**Job**. Render the records as a numbered list, starting at the line containing "How do I perform: Click the Find" and ending at the line containing "click(x=247, y=585)". Leave out any blank lines.

**Input**.
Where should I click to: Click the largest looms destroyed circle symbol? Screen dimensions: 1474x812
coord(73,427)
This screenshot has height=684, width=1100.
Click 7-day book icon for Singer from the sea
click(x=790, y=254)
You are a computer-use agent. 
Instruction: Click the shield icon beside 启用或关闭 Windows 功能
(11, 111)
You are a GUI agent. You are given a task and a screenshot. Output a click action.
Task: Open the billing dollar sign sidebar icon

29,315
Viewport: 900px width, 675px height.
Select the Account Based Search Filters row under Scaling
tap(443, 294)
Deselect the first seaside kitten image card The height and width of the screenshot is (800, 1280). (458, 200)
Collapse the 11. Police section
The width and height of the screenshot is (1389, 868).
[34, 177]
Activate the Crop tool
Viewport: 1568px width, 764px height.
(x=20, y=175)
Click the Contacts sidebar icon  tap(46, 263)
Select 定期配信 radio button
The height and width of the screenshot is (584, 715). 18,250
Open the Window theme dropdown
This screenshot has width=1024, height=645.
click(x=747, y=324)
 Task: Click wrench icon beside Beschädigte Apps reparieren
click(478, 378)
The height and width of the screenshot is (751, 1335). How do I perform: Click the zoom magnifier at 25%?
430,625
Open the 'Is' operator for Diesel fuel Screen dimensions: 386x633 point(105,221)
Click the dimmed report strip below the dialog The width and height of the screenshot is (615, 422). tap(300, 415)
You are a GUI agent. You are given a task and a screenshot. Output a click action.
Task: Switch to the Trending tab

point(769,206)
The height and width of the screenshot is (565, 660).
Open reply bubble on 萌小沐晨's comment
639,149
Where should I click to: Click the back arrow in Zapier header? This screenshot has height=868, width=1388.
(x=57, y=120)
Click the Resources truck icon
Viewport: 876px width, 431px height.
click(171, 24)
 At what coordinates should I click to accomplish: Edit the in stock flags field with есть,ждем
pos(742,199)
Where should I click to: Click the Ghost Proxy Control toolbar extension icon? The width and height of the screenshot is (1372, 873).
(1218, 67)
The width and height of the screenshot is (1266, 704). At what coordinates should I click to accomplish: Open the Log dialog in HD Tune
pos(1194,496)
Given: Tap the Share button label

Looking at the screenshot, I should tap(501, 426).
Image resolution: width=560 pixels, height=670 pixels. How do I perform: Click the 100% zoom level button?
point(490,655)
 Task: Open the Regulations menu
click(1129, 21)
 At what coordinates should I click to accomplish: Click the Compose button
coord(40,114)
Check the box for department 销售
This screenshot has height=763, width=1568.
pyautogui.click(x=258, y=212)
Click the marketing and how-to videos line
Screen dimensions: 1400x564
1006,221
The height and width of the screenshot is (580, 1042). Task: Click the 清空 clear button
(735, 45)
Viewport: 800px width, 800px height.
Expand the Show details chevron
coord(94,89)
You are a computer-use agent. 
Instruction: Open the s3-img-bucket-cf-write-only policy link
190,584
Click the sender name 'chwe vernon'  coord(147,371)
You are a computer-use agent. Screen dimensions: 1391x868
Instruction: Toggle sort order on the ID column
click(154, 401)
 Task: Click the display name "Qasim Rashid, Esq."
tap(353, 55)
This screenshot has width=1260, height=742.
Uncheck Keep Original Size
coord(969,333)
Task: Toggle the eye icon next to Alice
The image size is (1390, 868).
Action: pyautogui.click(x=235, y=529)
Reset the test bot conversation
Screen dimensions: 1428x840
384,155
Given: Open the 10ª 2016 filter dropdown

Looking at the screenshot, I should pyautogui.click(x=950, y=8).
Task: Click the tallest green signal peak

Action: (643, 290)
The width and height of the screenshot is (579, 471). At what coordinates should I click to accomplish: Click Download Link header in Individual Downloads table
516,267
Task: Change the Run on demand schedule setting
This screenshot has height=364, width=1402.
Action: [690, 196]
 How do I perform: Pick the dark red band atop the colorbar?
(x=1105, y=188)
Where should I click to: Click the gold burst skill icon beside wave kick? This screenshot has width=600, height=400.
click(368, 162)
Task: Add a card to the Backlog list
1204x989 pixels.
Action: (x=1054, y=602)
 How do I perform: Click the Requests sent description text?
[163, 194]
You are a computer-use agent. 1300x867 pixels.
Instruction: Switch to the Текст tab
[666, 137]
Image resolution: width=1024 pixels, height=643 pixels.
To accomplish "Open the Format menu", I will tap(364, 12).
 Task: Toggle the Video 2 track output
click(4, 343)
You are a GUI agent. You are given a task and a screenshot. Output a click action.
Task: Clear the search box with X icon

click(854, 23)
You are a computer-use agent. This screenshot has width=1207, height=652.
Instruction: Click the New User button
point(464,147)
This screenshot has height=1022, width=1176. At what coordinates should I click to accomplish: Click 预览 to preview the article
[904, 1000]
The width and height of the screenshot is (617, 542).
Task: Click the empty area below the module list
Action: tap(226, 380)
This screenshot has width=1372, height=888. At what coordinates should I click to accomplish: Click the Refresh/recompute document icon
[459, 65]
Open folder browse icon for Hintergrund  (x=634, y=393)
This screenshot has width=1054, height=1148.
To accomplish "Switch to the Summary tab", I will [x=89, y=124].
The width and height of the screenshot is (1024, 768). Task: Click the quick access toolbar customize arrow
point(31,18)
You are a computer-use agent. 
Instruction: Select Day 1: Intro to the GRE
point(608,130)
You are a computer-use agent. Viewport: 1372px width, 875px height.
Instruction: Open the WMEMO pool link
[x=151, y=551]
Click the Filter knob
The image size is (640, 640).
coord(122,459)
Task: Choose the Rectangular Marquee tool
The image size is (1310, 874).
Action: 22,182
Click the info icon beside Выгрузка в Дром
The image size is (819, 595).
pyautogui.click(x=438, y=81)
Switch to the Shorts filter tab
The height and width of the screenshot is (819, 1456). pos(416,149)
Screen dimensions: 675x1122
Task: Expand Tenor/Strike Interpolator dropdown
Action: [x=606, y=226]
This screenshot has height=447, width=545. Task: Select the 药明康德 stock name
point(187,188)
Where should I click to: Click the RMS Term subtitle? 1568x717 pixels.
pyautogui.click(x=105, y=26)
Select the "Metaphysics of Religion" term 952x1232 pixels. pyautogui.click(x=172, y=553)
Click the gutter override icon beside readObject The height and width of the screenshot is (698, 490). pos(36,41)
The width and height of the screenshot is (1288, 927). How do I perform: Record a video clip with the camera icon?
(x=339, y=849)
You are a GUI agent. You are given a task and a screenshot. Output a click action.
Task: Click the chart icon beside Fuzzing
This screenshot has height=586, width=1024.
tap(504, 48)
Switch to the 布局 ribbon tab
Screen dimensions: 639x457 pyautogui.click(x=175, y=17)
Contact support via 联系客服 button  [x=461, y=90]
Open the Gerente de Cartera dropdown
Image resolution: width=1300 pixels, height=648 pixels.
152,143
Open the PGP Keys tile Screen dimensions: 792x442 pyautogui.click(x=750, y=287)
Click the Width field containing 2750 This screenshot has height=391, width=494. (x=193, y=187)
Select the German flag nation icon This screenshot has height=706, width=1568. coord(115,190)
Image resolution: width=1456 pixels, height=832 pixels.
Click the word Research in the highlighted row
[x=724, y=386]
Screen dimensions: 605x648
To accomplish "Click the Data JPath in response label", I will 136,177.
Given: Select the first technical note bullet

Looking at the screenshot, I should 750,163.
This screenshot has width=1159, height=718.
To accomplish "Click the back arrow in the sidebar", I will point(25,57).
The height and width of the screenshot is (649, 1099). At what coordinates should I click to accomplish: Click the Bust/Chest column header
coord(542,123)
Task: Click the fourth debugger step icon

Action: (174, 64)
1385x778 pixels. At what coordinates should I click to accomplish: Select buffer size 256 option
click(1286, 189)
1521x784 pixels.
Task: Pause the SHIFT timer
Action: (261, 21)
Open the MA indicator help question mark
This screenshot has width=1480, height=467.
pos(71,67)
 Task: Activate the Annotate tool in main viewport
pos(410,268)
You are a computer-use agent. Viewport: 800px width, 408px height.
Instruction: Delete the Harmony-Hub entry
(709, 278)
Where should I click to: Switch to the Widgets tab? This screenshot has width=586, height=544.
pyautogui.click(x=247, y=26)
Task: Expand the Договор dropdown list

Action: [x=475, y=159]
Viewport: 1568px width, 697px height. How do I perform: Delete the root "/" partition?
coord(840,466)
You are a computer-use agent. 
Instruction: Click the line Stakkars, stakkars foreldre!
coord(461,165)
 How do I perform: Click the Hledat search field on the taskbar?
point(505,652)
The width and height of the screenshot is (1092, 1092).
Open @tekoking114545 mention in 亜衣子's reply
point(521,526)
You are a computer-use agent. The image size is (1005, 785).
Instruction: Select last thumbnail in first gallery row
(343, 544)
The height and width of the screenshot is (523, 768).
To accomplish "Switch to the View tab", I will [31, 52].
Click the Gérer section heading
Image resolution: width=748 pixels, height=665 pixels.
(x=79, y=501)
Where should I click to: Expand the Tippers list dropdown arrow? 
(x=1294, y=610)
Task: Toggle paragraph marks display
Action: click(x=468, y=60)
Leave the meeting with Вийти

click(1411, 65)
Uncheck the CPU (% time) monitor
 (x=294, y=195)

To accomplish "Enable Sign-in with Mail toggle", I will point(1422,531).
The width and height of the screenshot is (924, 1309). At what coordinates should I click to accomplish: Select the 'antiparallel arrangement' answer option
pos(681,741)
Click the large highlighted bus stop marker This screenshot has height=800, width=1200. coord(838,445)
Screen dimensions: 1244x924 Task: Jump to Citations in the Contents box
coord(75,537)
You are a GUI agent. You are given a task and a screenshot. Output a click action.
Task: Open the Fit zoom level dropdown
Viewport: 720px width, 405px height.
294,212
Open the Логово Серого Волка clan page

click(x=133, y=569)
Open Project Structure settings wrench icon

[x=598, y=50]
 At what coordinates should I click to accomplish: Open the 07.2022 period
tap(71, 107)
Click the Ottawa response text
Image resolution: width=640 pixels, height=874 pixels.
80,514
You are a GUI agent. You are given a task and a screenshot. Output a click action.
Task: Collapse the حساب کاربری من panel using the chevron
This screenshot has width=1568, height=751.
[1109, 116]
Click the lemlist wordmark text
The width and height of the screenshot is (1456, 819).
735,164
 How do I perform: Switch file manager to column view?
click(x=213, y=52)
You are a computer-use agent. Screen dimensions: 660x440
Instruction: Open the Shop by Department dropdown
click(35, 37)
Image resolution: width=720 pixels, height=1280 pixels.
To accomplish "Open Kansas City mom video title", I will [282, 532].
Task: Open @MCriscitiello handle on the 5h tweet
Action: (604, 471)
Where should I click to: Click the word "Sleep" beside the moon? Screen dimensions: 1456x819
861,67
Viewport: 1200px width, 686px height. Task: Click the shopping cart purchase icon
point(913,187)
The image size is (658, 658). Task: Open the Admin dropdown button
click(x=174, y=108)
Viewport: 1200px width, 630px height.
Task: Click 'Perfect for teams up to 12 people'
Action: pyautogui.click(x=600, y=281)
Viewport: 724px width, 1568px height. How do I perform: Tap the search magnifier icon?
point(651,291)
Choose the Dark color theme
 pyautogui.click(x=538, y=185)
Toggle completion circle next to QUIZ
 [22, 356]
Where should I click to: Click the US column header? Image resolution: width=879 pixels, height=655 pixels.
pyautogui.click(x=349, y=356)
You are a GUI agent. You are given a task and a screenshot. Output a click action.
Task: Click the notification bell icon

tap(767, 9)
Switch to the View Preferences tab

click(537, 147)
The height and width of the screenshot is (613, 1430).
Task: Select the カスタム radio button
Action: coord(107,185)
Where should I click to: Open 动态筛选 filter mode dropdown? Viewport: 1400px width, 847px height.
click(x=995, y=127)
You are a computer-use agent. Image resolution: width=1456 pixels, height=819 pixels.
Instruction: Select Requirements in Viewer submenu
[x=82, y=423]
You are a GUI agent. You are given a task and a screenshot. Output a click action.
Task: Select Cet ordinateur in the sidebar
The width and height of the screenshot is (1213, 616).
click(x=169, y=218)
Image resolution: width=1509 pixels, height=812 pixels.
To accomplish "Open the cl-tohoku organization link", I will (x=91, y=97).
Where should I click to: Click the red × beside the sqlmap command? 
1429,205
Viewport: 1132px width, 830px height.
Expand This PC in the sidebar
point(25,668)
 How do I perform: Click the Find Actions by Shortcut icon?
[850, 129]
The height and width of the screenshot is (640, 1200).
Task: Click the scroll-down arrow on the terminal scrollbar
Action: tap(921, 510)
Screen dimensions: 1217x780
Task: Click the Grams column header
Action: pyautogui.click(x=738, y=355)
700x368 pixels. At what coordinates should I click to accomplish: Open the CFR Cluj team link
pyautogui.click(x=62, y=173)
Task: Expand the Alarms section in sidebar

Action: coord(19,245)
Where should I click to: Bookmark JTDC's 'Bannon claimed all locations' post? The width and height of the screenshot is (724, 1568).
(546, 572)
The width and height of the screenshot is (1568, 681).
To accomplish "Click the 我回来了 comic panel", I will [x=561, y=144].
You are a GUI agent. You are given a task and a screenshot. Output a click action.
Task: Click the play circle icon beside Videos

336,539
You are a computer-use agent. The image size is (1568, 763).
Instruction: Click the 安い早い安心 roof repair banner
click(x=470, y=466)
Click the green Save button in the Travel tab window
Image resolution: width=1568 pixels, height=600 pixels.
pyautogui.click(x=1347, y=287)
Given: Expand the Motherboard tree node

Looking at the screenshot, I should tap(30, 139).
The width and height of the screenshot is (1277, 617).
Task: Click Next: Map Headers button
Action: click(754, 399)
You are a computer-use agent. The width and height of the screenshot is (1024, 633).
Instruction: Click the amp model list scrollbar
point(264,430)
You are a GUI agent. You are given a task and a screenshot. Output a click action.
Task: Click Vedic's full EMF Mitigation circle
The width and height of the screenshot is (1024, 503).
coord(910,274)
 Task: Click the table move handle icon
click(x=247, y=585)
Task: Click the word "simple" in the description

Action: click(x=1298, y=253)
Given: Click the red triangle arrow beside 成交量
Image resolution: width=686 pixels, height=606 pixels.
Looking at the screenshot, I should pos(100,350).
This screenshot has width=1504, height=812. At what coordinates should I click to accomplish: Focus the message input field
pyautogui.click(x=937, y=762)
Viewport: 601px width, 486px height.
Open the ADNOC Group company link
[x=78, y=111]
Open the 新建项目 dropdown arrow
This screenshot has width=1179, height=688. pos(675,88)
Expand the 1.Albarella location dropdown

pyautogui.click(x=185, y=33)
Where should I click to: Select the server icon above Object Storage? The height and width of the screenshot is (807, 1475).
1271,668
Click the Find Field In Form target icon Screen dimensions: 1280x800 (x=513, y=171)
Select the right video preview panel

**Completed task**.
1.  How do I perform: Click the Find Actions by Shortcut icon?
2. [850, 129]
3. The height and width of the screenshot is (640, 1200).
4. Task: Click the scroll-down arrow on the terminal scrollbar
5. Action: tap(921, 510)
6. Screen dimensions: 1217x780
7. Task: Click the Grams column header
8. Action: pyautogui.click(x=738, y=355)
9. 700x368 pixels. At what coordinates should I click to accomplish: Open the CFR Cluj team link
10. pyautogui.click(x=62, y=173)
11. Task: Expand the Alarms section in sidebar
12. Action: coord(19,245)
13. Where should I click to: Bookmark JTDC's 'Bannon claimed all locations' post? The width and height of the screenshot is (724, 1568).
14. (546, 572)
15. The width and height of the screenshot is (1568, 681).
16. To accomplish "Click the 我回来了 comic panel", I will [x=561, y=144].
17. You are a GUI agent. You are given a task and a screenshot. Output a click action.
18. Task: Click the play circle icon beside Videos
19. 336,539
20. You are a computer-use agent. The image size is (1568, 763).
21. Instruction: Click the 安い早い安心 roof repair banner
22. click(x=470, y=466)
23. Click the green Save button in the Travel tab window
24. Image resolution: width=1568 pixels, height=600 pixels.
25. pyautogui.click(x=1347, y=287)
26. Given: Expand the Motherboard tree node
27. Looking at the screenshot, I should tap(30, 139).
28. The width and height of the screenshot is (1277, 617).
29. Task: Click Next: Map Headers button
30. Action: click(754, 399)
31. You are a computer-use agent. The width and height of the screenshot is (1024, 633).
32. Instruction: Click the amp model list scrollbar
33. point(264,430)
34. You are a GUI agent. You are given a task and a screenshot. Output a click action.
35. Task: Click Vedic's full EMF Mitigation circle
36. The width and height of the screenshot is (1024, 503).
37. coord(910,274)
38.  Task: Click the table move handle icon
39. click(x=247, y=585)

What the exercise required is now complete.